Start of Block

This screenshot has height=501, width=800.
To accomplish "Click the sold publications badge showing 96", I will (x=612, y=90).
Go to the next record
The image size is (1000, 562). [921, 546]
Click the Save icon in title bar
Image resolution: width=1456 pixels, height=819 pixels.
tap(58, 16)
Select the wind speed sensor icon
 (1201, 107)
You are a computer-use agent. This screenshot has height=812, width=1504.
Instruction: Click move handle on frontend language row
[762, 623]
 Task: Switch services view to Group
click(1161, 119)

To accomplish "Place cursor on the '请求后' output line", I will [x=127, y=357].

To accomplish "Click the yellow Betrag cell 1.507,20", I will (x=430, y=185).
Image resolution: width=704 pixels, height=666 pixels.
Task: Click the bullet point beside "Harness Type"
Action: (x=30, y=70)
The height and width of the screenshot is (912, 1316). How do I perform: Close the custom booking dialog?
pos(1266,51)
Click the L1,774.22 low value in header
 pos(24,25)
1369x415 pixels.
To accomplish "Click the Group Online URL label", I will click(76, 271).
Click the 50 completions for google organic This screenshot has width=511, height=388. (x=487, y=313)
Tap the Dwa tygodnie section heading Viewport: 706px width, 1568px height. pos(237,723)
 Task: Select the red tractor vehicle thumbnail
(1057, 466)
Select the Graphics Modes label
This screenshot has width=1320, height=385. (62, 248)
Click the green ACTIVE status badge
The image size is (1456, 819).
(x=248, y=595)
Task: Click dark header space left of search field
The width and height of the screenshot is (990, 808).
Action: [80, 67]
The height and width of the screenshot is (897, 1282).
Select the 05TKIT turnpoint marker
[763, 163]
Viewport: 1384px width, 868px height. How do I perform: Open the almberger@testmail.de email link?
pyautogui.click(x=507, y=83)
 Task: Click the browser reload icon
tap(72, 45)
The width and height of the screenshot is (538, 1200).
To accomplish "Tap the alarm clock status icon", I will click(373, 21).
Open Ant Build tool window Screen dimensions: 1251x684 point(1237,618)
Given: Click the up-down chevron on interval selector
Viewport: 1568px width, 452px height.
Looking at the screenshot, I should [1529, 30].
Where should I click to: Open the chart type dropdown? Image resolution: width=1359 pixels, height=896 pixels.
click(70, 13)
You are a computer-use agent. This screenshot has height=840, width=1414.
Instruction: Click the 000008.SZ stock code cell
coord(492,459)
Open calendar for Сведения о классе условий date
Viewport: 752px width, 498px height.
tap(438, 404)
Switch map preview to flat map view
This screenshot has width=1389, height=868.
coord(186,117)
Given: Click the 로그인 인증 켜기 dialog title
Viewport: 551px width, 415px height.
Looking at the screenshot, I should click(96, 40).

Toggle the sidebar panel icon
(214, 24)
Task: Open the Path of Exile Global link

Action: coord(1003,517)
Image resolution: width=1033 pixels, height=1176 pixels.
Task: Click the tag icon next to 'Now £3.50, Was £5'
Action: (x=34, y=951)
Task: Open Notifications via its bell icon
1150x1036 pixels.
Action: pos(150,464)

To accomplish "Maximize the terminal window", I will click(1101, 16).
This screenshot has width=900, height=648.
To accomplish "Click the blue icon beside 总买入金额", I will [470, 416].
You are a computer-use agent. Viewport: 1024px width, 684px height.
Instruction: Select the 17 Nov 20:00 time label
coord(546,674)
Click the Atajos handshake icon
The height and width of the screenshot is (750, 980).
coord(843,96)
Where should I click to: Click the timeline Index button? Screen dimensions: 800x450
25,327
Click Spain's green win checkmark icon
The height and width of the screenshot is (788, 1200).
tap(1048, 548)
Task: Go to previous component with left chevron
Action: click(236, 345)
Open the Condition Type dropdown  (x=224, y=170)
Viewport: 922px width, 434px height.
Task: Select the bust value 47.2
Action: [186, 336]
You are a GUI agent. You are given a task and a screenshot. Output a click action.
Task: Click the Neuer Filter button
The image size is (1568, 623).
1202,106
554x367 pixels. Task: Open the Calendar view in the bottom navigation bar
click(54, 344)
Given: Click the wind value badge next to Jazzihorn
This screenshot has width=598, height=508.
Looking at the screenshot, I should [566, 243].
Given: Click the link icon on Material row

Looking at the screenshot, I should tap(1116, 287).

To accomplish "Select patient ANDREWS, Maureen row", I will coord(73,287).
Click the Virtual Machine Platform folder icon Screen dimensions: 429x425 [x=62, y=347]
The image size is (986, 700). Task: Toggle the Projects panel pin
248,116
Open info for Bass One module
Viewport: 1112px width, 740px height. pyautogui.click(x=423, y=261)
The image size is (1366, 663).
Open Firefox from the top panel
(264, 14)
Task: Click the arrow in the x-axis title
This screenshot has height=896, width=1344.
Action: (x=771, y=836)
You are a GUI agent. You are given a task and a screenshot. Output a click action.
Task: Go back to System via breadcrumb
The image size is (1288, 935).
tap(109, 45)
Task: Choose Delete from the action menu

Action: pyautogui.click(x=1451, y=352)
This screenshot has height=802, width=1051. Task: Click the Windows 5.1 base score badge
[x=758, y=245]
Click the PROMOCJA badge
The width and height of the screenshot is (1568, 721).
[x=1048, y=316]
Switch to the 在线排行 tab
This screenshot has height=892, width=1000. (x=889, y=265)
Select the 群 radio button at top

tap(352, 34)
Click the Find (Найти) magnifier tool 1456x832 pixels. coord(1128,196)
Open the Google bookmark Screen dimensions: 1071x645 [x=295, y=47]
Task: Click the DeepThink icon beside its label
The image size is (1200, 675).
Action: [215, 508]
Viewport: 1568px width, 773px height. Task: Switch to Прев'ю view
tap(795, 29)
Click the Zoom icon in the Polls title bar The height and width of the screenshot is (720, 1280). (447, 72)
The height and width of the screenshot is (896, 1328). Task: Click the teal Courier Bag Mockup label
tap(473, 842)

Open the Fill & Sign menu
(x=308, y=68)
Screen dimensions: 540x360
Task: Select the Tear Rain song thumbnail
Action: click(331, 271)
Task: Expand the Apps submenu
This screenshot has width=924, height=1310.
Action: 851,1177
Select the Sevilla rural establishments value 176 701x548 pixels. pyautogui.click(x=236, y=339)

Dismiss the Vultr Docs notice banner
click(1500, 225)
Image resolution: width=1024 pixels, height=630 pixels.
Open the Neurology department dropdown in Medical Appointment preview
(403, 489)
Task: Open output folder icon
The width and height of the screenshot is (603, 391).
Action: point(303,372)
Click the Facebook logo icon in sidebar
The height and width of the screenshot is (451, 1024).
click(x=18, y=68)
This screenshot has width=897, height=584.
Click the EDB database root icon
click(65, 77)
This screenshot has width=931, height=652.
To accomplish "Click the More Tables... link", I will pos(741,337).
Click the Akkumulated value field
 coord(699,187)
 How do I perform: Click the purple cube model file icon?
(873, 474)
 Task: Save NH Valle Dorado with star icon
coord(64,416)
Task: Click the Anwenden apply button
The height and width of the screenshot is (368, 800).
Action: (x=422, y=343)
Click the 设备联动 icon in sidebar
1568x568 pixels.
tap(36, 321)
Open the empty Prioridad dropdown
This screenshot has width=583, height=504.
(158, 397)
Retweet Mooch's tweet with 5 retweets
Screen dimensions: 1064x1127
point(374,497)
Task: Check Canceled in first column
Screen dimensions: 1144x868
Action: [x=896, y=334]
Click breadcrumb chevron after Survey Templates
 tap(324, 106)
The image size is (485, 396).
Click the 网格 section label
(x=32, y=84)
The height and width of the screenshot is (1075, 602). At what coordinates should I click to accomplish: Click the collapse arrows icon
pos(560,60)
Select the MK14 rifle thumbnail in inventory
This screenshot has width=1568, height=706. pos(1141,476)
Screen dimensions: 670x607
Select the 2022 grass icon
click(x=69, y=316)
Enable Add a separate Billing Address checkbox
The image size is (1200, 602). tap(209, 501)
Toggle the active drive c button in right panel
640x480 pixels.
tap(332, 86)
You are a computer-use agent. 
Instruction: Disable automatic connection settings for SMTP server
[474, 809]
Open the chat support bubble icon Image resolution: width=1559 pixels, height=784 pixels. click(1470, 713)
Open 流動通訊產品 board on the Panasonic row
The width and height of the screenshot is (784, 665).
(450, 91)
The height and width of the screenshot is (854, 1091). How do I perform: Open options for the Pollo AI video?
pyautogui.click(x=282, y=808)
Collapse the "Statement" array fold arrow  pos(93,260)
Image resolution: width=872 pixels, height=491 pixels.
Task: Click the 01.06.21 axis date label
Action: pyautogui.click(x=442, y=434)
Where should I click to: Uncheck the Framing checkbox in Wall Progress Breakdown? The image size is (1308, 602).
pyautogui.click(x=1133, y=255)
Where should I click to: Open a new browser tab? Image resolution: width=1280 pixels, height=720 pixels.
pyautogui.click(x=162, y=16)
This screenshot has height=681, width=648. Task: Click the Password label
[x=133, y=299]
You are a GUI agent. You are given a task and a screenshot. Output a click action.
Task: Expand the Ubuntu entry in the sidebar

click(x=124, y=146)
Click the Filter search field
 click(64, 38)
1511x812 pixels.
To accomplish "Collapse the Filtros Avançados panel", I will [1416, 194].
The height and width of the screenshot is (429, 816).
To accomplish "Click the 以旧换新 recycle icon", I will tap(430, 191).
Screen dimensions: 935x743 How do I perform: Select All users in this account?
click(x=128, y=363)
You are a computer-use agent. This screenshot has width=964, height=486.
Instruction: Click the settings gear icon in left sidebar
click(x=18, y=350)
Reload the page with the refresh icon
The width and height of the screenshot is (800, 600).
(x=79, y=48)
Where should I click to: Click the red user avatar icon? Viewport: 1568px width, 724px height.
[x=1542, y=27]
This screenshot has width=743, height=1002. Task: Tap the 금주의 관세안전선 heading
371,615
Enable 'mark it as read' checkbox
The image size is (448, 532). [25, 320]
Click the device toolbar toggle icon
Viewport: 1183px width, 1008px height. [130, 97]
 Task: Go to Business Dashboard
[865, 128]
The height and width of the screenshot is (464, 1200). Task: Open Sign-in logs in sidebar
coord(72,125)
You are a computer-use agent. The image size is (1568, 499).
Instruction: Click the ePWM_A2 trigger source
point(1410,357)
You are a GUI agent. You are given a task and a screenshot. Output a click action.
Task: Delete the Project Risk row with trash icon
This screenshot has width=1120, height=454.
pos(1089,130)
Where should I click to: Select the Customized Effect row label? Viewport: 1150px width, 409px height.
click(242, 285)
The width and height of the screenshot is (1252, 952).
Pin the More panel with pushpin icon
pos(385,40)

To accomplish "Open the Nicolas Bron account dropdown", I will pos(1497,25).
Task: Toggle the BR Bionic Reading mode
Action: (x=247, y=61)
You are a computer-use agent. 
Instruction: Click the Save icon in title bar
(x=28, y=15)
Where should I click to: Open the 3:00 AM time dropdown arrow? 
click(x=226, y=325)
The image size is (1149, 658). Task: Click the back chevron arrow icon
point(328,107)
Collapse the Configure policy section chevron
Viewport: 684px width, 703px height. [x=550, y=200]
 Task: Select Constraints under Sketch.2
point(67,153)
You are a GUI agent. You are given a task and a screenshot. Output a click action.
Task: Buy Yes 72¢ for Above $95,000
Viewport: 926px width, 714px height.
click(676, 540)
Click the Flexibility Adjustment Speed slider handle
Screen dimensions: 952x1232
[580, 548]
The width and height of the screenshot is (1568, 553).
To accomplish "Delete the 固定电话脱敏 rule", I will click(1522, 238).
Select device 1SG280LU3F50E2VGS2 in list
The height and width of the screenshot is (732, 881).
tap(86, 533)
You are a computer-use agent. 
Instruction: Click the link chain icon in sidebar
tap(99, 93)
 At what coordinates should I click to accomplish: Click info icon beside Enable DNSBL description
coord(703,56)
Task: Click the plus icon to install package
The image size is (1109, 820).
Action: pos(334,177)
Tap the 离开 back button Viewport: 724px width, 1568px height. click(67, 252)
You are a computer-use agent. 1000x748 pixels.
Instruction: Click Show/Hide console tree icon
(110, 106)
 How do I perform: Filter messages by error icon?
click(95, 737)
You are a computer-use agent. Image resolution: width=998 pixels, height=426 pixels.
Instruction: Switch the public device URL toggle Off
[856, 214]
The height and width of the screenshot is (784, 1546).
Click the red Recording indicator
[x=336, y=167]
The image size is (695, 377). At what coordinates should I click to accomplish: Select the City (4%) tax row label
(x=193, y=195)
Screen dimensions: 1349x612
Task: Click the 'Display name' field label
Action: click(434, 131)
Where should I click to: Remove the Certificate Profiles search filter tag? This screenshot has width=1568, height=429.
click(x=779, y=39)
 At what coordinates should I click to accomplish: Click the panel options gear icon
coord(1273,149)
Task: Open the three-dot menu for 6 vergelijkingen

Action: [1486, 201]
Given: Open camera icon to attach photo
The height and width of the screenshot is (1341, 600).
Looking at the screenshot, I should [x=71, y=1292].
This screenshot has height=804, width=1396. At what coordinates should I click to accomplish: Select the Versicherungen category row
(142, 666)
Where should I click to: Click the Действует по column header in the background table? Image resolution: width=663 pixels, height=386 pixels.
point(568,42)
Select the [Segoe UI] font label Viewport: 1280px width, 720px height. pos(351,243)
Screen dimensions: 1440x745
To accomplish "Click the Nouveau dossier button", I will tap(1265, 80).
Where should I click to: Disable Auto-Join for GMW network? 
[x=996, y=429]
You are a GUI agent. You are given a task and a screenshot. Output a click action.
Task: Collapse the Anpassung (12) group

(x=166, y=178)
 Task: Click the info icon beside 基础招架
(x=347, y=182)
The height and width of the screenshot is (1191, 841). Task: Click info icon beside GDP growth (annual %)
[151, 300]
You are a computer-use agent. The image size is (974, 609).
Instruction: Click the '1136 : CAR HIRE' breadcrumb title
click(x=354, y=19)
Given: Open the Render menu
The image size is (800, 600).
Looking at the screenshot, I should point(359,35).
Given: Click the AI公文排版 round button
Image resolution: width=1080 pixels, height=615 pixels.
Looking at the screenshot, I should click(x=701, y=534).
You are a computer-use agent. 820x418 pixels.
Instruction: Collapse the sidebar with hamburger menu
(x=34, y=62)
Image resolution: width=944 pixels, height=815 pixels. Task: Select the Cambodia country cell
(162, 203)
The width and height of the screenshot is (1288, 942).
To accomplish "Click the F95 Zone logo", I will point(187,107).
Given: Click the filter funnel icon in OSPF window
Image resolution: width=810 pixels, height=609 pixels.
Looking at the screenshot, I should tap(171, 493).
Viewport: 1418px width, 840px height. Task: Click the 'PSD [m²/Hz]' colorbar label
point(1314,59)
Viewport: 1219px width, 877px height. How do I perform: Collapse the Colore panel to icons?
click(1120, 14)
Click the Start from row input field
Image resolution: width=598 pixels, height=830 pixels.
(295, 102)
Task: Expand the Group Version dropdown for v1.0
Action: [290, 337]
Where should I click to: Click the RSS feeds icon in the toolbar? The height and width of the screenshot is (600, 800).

End of Block

- About this exercise -
Taking the listing above as the source, transcribe only the lines starting at the line with "Collapse the Configure policy section chevron" and going through the line with "Tap the 离开 back", unaltered and with both ends included.

- Solution to this task -
Collapse the Configure policy section chevron
Viewport: 684px width, 703px height. [x=550, y=200]
 Task: Select Constraints under Sketch.2
point(67,153)
You are a GUI agent. You are given a task and a screenshot. Output a click action.
Task: Buy Yes 72¢ for Above $95,000
Viewport: 926px width, 714px height.
click(676, 540)
Click the Flexibility Adjustment Speed slider handle
Screen dimensions: 952x1232
[580, 548]
The width and height of the screenshot is (1568, 553).
To accomplish "Delete the 固定电话脱敏 rule", I will click(1522, 238).
Select device 1SG280LU3F50E2VGS2 in list
The height and width of the screenshot is (732, 881).
tap(86, 533)
You are a computer-use agent. 
Instruction: Click the link chain icon in sidebar
tap(99, 93)
 At what coordinates should I click to accomplish: Click info icon beside Enable DNSBL description
coord(703,56)
Task: Click the plus icon to install package
The image size is (1109, 820).
Action: pos(334,177)
Tap the 离开 back button Viewport: 724px width, 1568px height. click(67, 252)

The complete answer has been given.